(Dataset excerpts begins)
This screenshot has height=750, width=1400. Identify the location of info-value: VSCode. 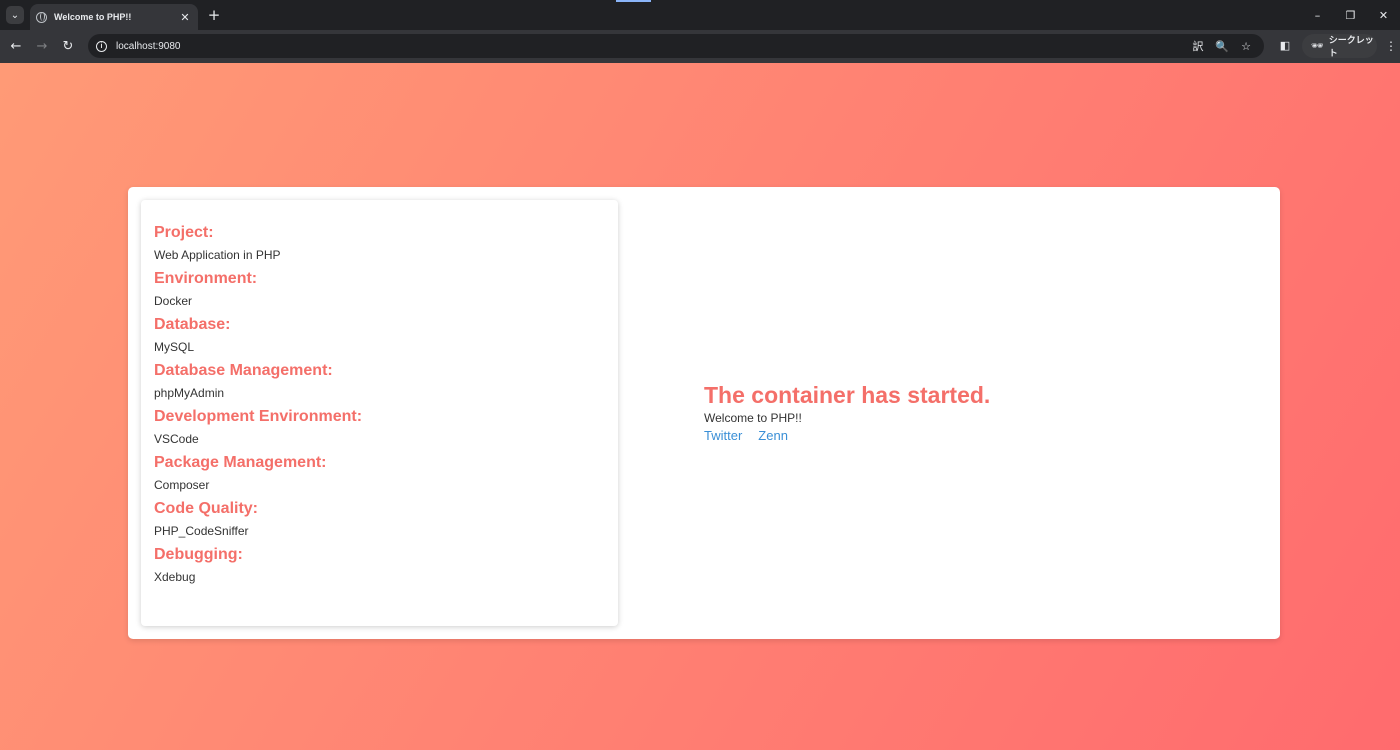
(176, 439).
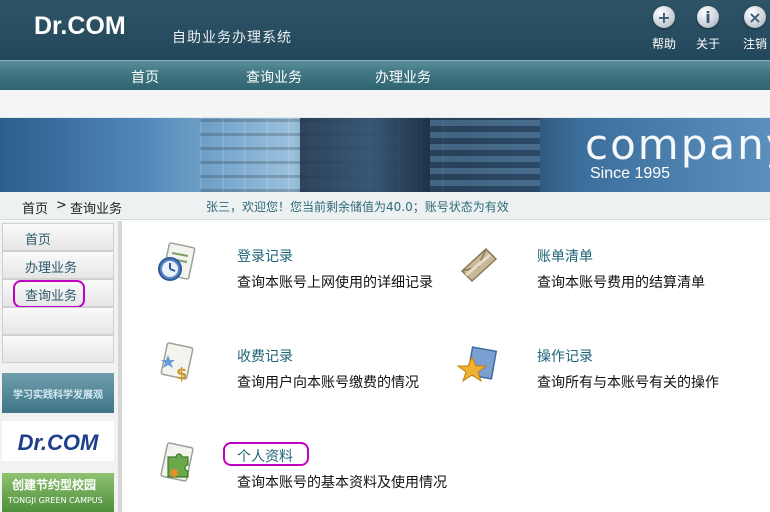 The width and height of the screenshot is (770, 512). What do you see at coordinates (335, 283) in the screenshot?
I see `card-login-desc: 查询本账号上网使用的详细记录` at bounding box center [335, 283].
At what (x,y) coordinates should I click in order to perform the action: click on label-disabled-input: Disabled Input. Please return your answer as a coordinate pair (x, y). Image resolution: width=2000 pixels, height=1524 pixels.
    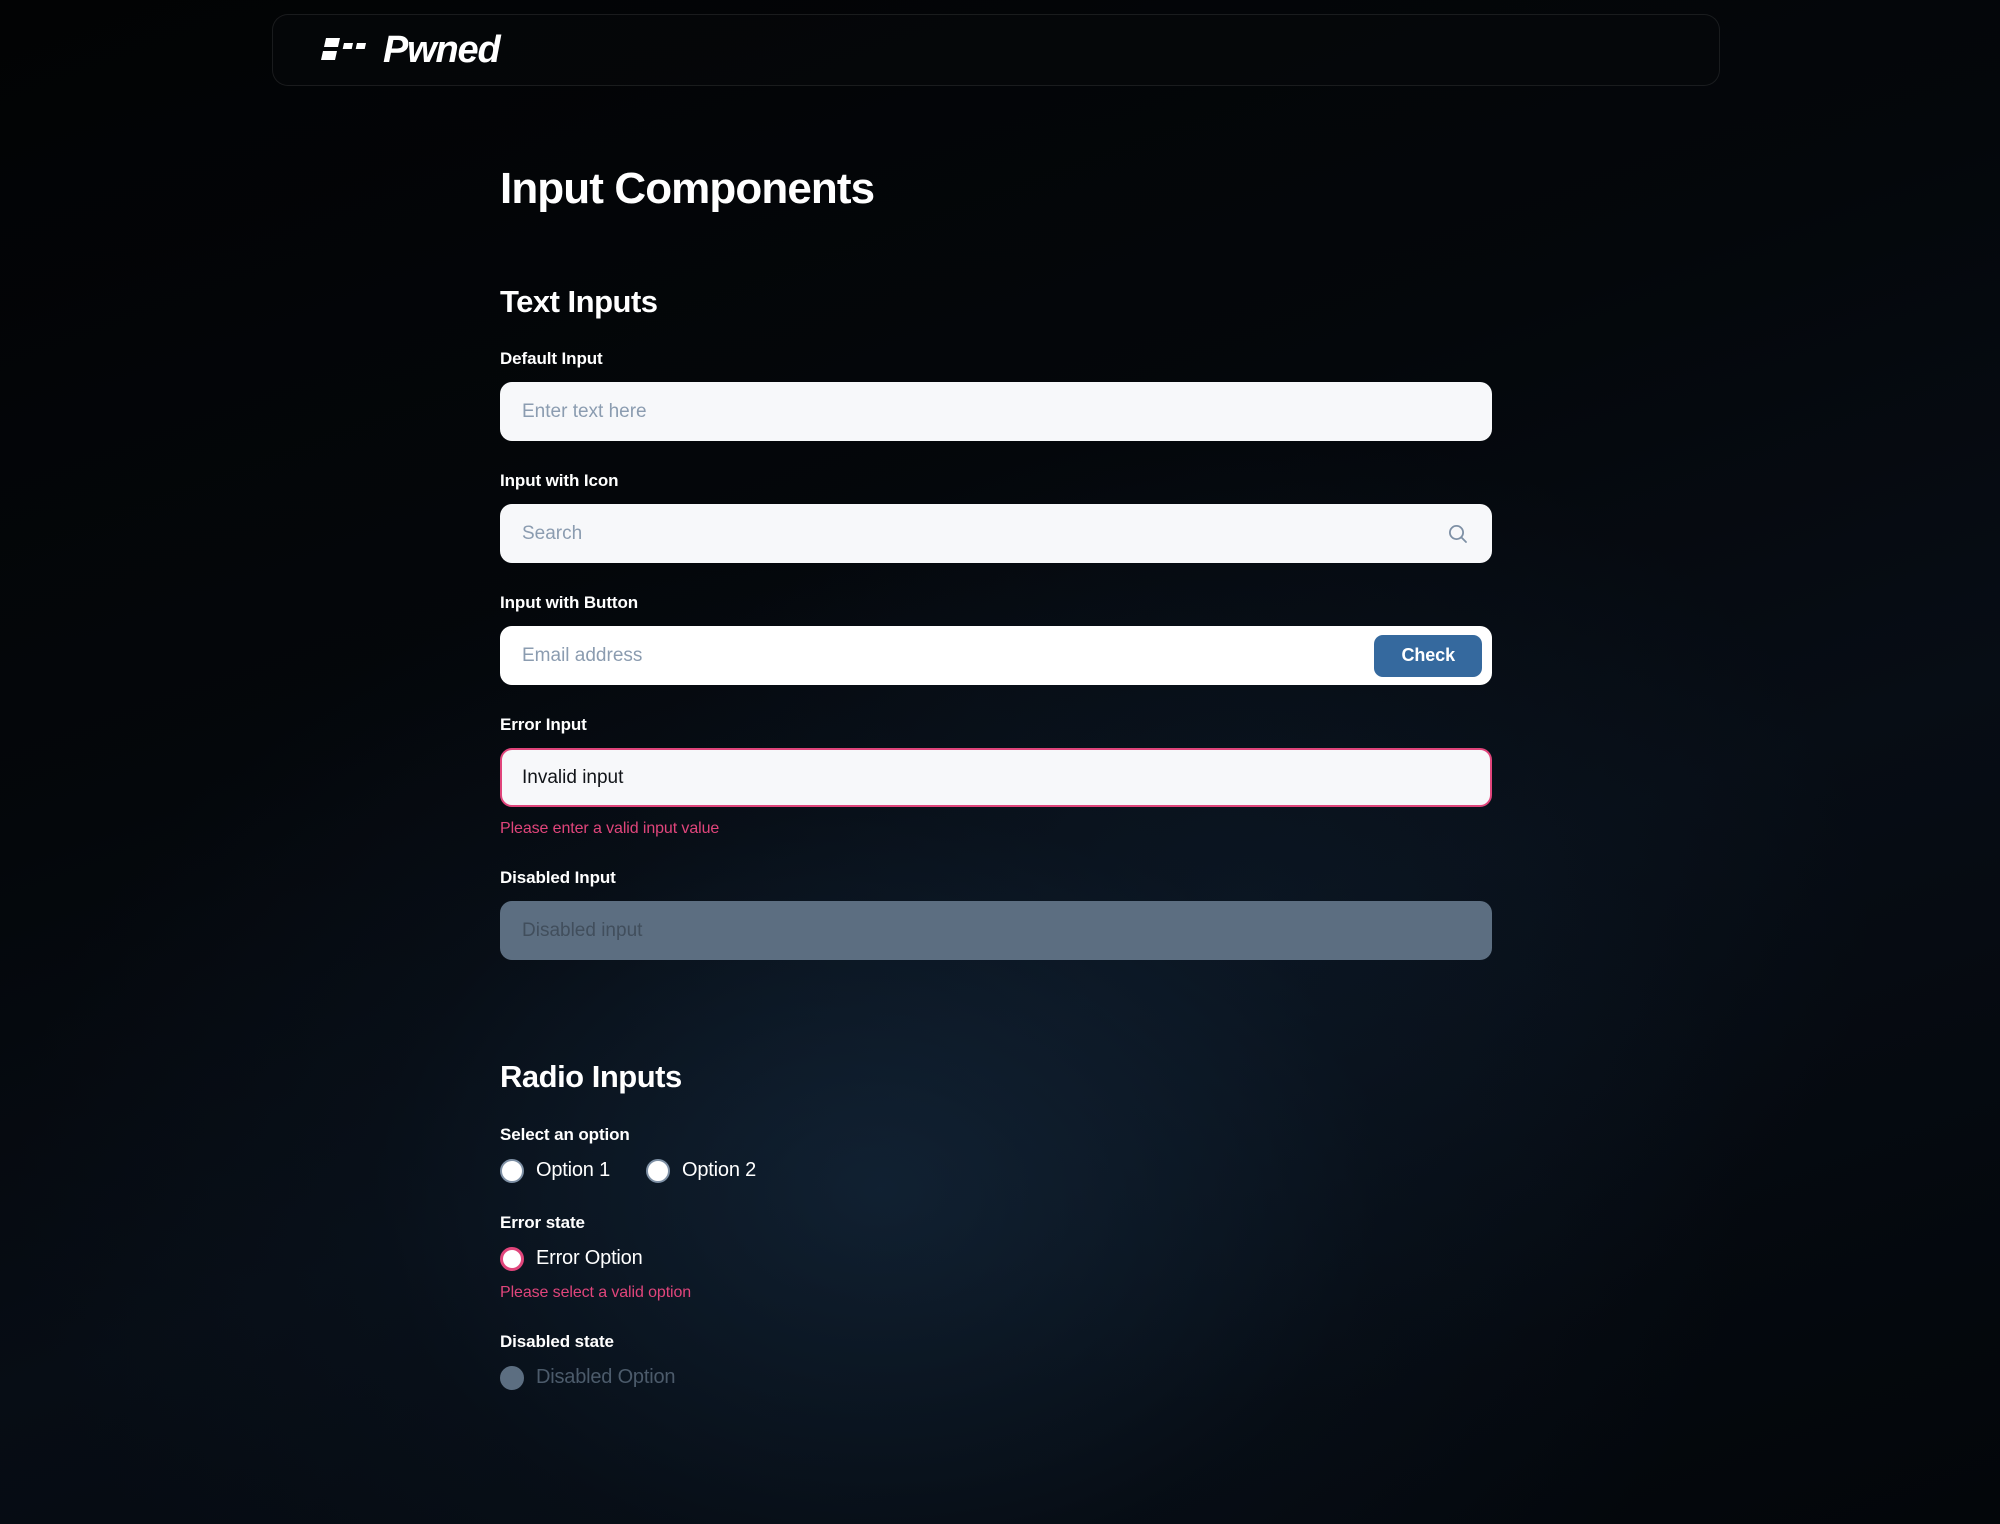
    Looking at the image, I should click on (558, 878).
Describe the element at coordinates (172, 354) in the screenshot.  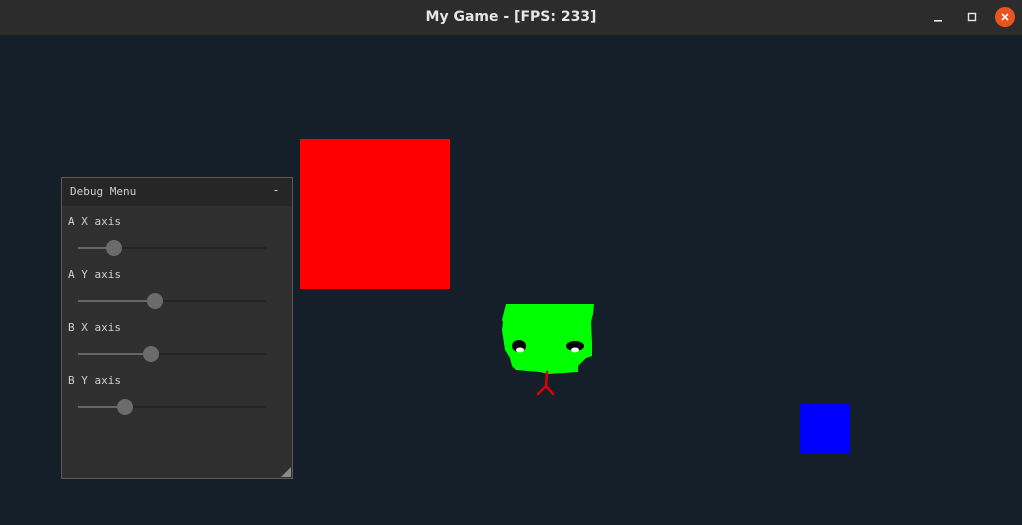
I see `slider-b-x` at that location.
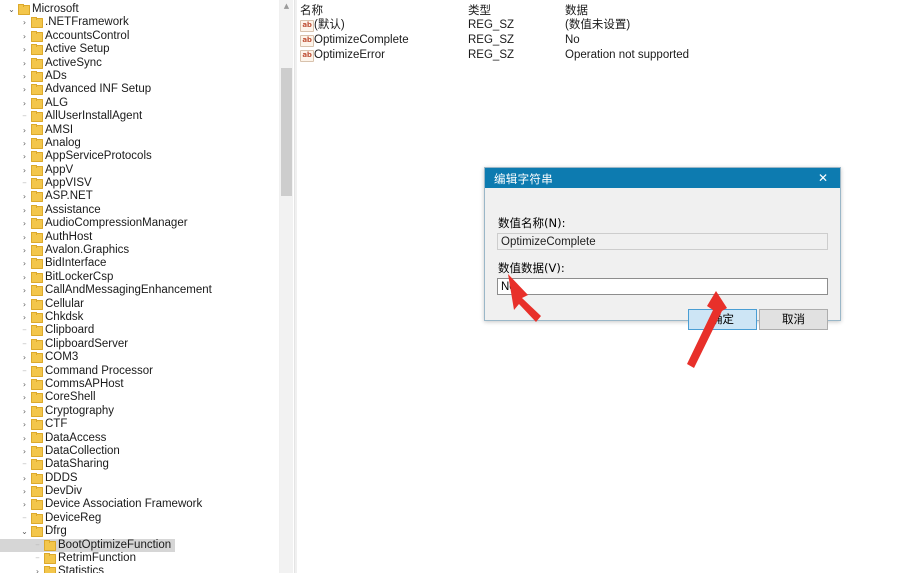 The width and height of the screenshot is (900, 573). What do you see at coordinates (140, 330) in the screenshot?
I see `tree-item-clipboard: – Clipboard` at bounding box center [140, 330].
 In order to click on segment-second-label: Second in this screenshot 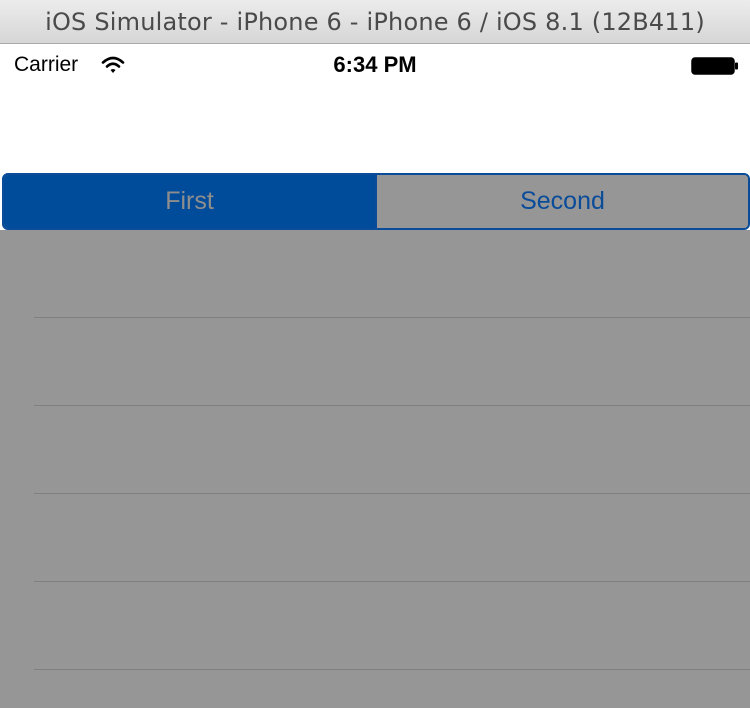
(Dataset excerpts ends)
◆ Task description:
Copy out all of the data above word for word, leaving out the pictures.

◆ Exercise solution:
This screenshot has height=750, width=1400. Identify the location of info-value: VSCode. 
(176, 439).
 The width and height of the screenshot is (770, 512). What do you see at coordinates (335, 283) in the screenshot?
I see `card-login-desc: 查询本账号上网使用的详细记录` at bounding box center [335, 283].
At what (x,y) coordinates should I click in order to perform the action: click on label-disabled-input: Disabled Input. Please return your answer as a coordinate pair (x, y). Image resolution: width=2000 pixels, height=1524 pixels.
    Looking at the image, I should click on (558, 878).
Describe the element at coordinates (172, 354) in the screenshot.  
I see `slider-b-x` at that location.
 The width and height of the screenshot is (900, 573). What do you see at coordinates (140, 330) in the screenshot?
I see `tree-item-clipboard: – Clipboard` at bounding box center [140, 330].
 In order to click on segment-second-label: Second in this screenshot 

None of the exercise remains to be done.